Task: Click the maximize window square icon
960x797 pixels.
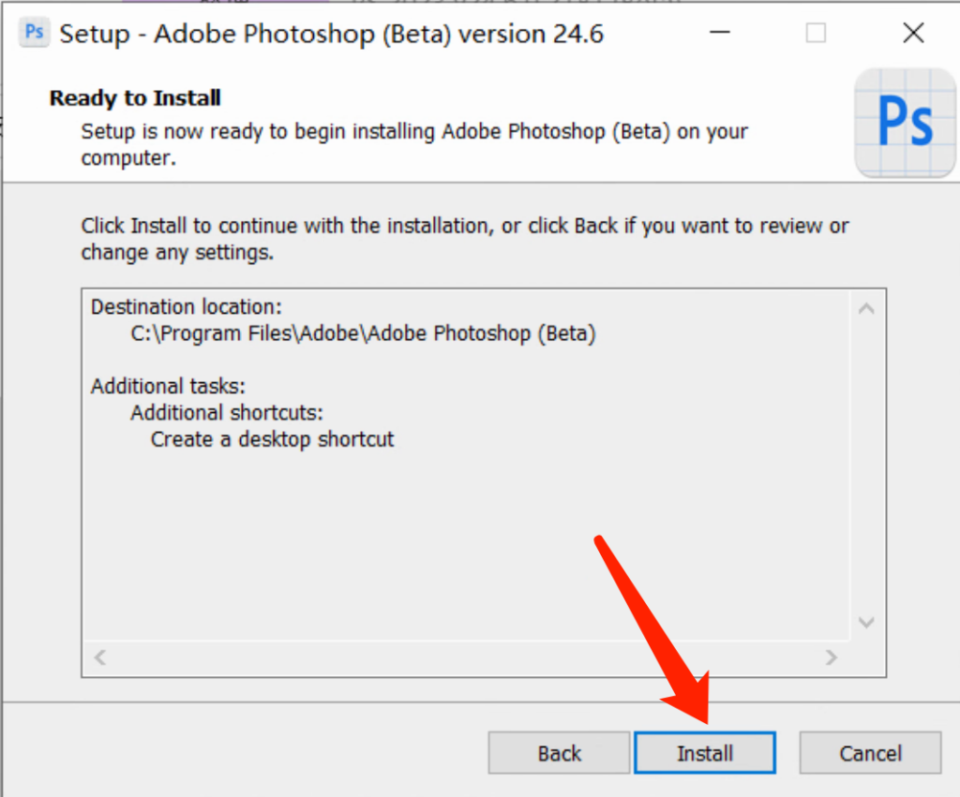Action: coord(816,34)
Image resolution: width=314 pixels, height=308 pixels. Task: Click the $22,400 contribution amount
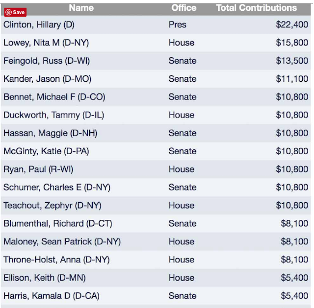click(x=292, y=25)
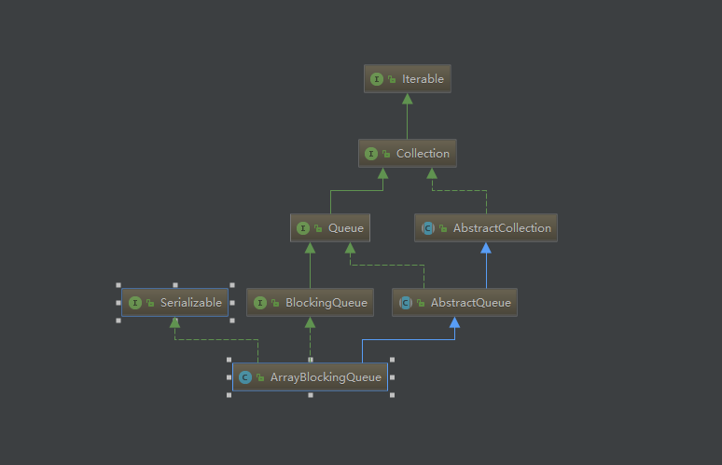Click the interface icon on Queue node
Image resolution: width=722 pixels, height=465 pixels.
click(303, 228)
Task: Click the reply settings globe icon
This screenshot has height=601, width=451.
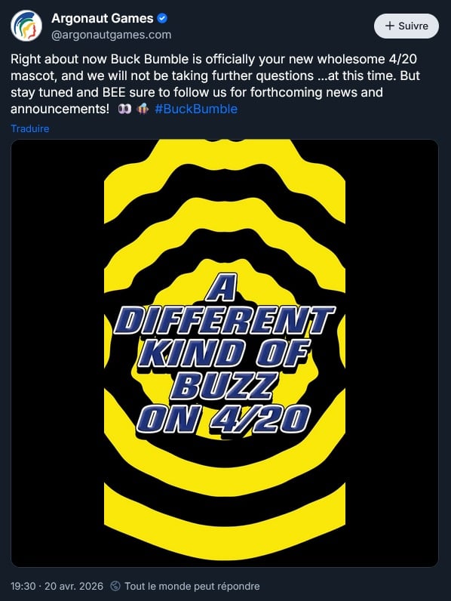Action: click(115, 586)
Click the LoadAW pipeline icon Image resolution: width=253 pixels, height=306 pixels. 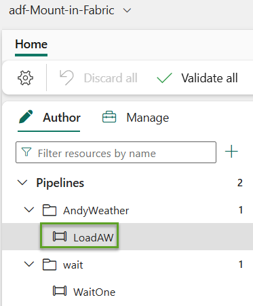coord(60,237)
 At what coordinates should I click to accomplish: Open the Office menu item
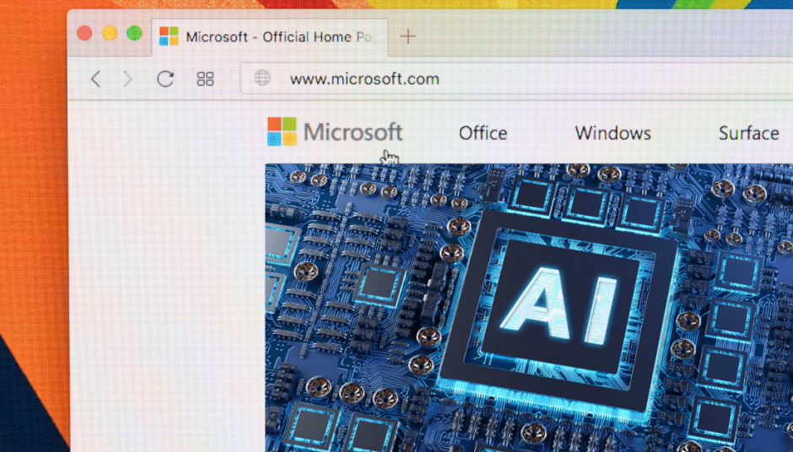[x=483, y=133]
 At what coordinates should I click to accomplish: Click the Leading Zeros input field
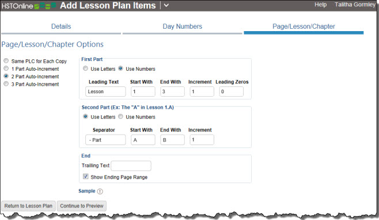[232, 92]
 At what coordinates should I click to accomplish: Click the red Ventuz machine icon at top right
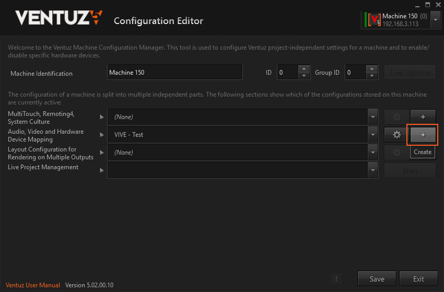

--

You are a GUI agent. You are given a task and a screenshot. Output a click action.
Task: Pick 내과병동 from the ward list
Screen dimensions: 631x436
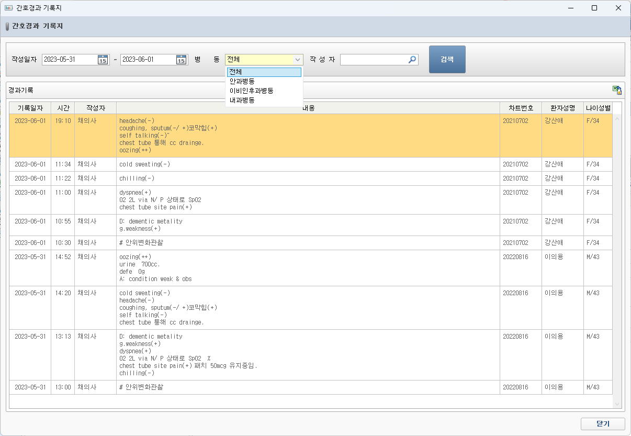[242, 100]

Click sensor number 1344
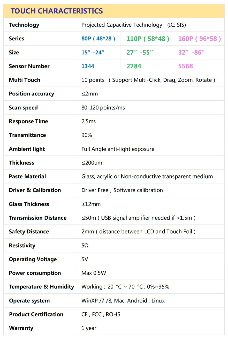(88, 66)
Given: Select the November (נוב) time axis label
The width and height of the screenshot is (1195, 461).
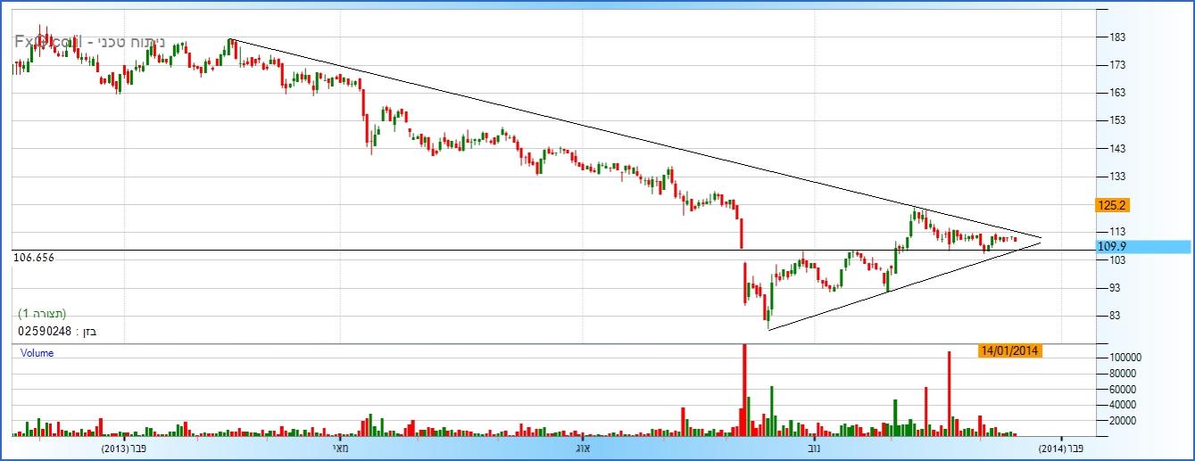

• _AIM OF THE TASK_
Please output, exactly as written, the lines above from the one holding "Screen dimensions: 631x436" through the one holding "The width and", both included, with the pictures omitted.

• _ANSWER TO THIS PROBLEM_
Screen dimensions: 631x436
[242, 100]

Click sensor number 1344
(88, 66)
Given: Select the November (נוב) time axis label
The width and height of the screenshot is (1195, 461).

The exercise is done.